Due to the need for calf rennet alternatives, many attempts have been made to find new proteases. A novel cysteine protease with milk-clotting activity was purified from Ficus johannis by cation exchange chromatography. The protease was stable in various pH (3.0–10.5) with the optimum at 6.5 and showed its maximum activity at 60 °C. The Km and Vmax values of the enzyme were obtained to be 0.604 mg/ml and 0.0273 μmol Tyr/min, respectively. The purified protease exhibited considerable activity towards κ-casein in comparison to α-casein and β-casein. The enzyme was almost completely active in the presence of high salt concentrations. Besides, it had high stability against autodigestion.
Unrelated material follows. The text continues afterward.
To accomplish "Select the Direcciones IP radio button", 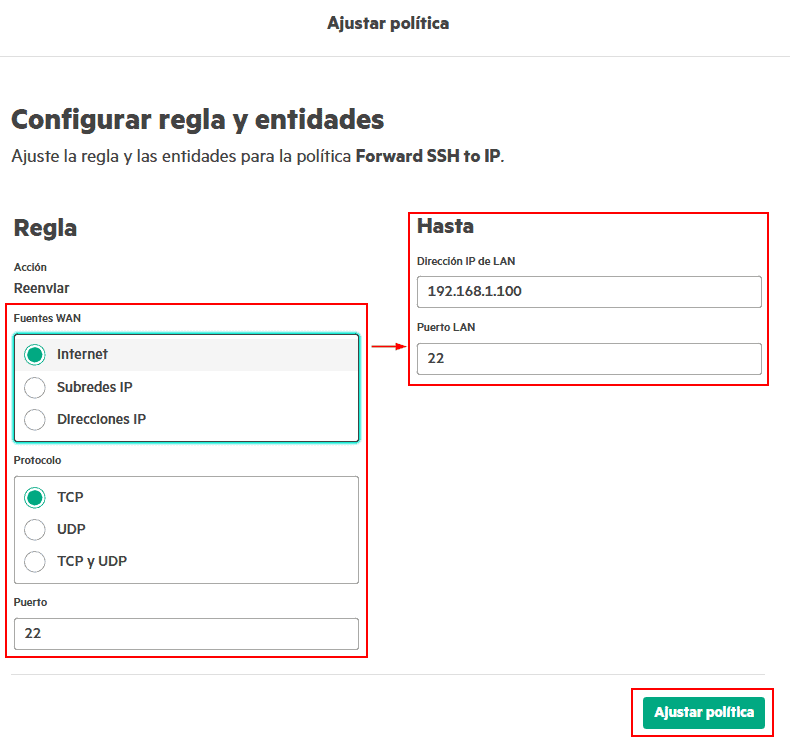I will tap(35, 420).
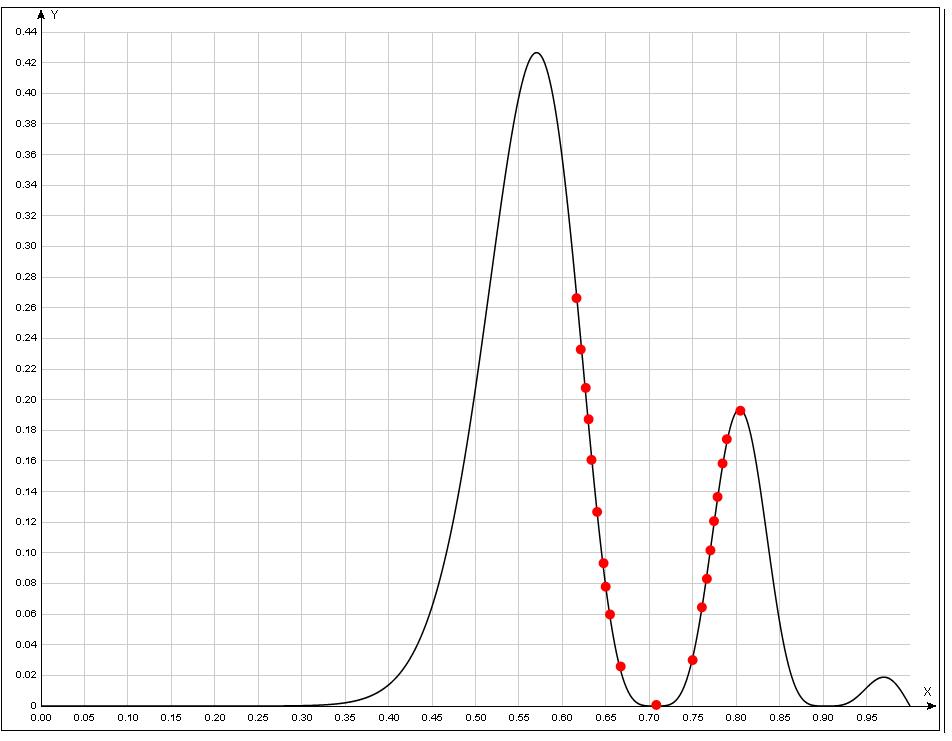
Task: Click the 0.25 tick label on X axis
Action: click(x=258, y=718)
The content of free amino acids was determined by HPLC, where leucine, lysine, valine, γ-aminobutyric acid and tyrosine were the most abundant amino acids. The cheese manufactured by using the purified protease showed similar textural properties and physico-chemical compositions to cheese produced using commercial rennet. Considering the special characteristics, including high milk-clotting activity, considerable stability over wide ranges of pH and temperature, resistance towards solvents, salts, and surfactants, the new protease might be the promising candidate for the dairy industry as well as other food and biotechnological industries.